Supplied text
Q:  What are the symptoms of “pelvic pain,” and why did you include this in your book?

A:  Women’s magazines are peppered with articles about sex.  What about the women who have severe pain with sexual intercourse?  For these women, their daily bowel movements are dreaded, as the pelvic floor is painfully stretched.  Tense trigger points make even sitting on a chair painful.  One in seven women suffers with pelvic pain, and articles need to be written for them, too.

Diagnosing pelvic pain is no easy matter, and many women end up seeing dozens of doctors before the accurate diagnosis of “pelvic floor dysfunction” is made.  Once the

proven physical therapy methods of stretching, massage, exercise, and relaxation training for the pelvic floor muscles are implemented, pain-free living returns!  If more woman are made aware that physical therapy techniques are so successful for this painful condition, they can become more pro-active in seeking help sooner.  TBK hopes to do just that.

Q:  What is “pelvic organ prolapse,” and why did you include it in your book about incontinence?

A:  The pelvic floor muscles have a second very important role besides controlling urine and feces.  These same muscles support the abdominal organs.  If the pelvic floor becomes too thin and weak, the bladder, the rectum, or the uterus can drop down into the vaginal space and create a most uncomfortable “falling out” feeling in the vagina.  The American Urological Society (2008) reports that pelvic organ prolapse occurs in 35% to 65% of women.  A recent Norwegian study proved that pelvic floor strengthening, through physical therapy, was successful in lessening the degree of prolapse.  Since physical therapy is non-invasive, it should be tried before surgical repair.  The FDA has issued a warning against the use of certain mesh slings for bladder suspension surgeries.  Physical therapy corrects the underlying cause – lack of support due to pelvic floor weakness—without any complications whatsoever.  We figured women ought to know this, so they can make a more informed decision about surgery and get the relief they deserve.

Given information
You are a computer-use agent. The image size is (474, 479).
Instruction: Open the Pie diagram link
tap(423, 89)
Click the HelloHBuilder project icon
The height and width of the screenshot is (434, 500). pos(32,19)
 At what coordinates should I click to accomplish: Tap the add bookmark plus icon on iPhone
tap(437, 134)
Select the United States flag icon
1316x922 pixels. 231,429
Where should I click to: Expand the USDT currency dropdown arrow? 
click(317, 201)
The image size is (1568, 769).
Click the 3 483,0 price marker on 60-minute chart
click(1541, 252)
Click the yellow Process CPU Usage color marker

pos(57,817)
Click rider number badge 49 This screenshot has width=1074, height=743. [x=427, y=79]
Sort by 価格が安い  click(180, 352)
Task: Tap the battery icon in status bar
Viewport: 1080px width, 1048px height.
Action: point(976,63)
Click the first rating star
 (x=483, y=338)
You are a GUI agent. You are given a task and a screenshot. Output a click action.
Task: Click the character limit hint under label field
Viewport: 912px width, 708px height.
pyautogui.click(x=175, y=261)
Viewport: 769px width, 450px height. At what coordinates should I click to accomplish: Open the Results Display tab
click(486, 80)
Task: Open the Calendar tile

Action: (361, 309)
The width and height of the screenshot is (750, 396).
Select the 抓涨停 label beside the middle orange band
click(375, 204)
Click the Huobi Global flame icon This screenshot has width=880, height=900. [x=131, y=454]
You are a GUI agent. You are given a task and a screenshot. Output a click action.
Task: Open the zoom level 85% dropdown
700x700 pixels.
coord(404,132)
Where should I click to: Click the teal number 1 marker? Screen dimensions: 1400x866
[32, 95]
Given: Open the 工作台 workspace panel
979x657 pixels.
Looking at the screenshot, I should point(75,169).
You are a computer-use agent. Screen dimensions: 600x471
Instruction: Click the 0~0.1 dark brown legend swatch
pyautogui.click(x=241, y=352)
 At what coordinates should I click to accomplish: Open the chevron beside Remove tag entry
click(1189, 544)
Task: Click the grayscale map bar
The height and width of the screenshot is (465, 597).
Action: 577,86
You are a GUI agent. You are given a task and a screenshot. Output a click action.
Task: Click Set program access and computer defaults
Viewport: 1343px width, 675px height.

What you have to do
Answer these from the pelvic health interview:
1. How many women suffer with pelvic pain?
2. What share of women does the American Urological Society (2008) report as having pelvic organ prolapse?
3. What has the FDA issued a warning against?
You can leave the lines aside; they play no part here.

Answer area
1. One in seven women.
2. 35% to 65% of women.
3. The use of certain mesh slings for bladder suspension surgeries.